■ GIVEN INFORMATION:

########

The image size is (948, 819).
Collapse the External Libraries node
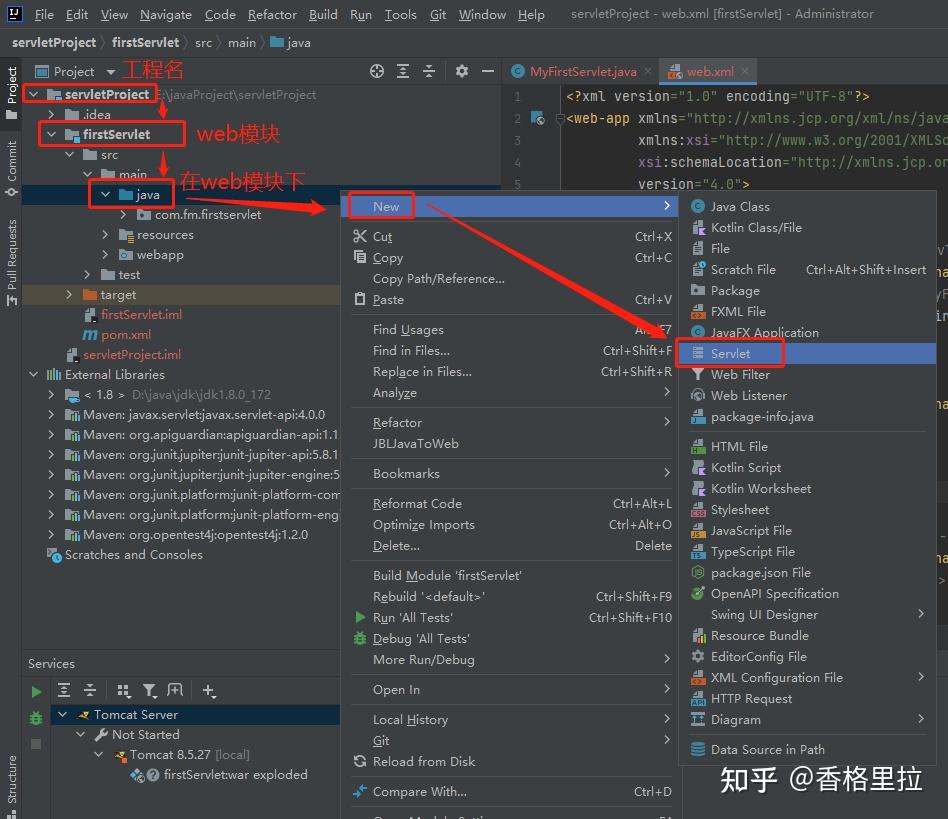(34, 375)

########

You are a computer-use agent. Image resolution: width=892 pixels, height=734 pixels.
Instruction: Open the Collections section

########

■ ACTIVITY:
Return, with no change at all, every line in the entries above from the line containing "You are a computer-use" through the line containing "Instruction: Open the Collections section".

■ ANSWER BOX:
You are a computer-use agent. Image resolution: width=892 pixels, height=734 pixels.
Instruction: Open the Collections section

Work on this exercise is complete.